La suerte de los dos hermanos fue desigual. La singladura económica resultó un fiasco y la fortuna familiar empezó a menguar peligrosamente. Por el contrario, la carrera de Rato fue rutilante. Licenciado en Derecho, doctor en Economía por la Universidad Complutense de Madrid y MBA por la Universidad de Berkeley (California), se convirtió en vicepresidente primero del Gobierno de José María Aznar en 1996. No le faltó apoyo familiar -ni algunos incentivos, como ese deportivo Porsche que su padre le regaló al obtener su MBA-, pero se ganó su ascenso a pulso. Durante años, se le consideró el rostro del ‘milagro económico’. Pieza imprescindible y todopoderosa del Gobierno y azote de socialistas con su verbo afilado, compitió con Rajoy para ser candidato a la presidencia en 2003, pero fue descabalgado. Dio un paso al lado y tomó impulso.

Del Gobierno a las riendas del Fondo Monetario Internacional, poca broma. El primer español en alcanzar un puesto internacional de tal envergadura: la leyenda seguía creciendo. Después de siete años abandonó el cargo alegando motivos personales. Pronto asumió la presidencia de Caja Madrid, la formación de Bankia y su salida a Bolsa y entonces, llegó, definitivamente llegó: el desplome de su línea ascendente.

El rostro de Rato, como el de España, dejó de ser el símbolo del ‘todo va bien’ para representar el grito de “No es una crisis, es una estafa’. El político que estaba al frente de Economía cuando comenzó la burbuja inmobiliaria, el economista en el FMI cuando la organización no anticipó la crisis ni su magnitud y el banquero al frente de Bankia, hasta horas antes de su rescate. Ese hombre que había sido alabado por su formación, inteligencia y habilidad, fue perdiendo los elogios para ganarse adjetivos menos amables. El de ‘rata’ fue el juego fácil de palabras. El uso de su tarjeta ‘black’ le llevó a la cárcel durante dos años y medio. No solo permitió y extendió el uso de la tarjeta opaca cuando se hizo cargo de Caja Madrid, sino que la utilizó en provecho propio. Instalado en la torre de marfil de la impunidad y la desvergüenza, el hombre que ya amasaba una fortuna gastó 99.000 euros en alcohol, arte, discotecas y clubs en lo peor de la crisis económica.

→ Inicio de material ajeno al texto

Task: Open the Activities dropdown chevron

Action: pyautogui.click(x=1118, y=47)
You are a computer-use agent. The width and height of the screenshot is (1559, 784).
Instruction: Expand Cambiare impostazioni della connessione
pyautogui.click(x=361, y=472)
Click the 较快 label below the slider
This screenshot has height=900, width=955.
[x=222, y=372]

Exigente para unos. Déspota insufrible para otros. Su desplome ha sido tan o más rutilante que su éxito pasado. Conserva su soberbia, eso sí. La del hombre que se resiste a dejar de ser intocable. Ahora, la Fiscalía Anticorrupción investiga el supuesto origen ilícito de su fortuna. Una “fabulación”, dice él. Y pide respeto. Ese que agotó con su ‘black’.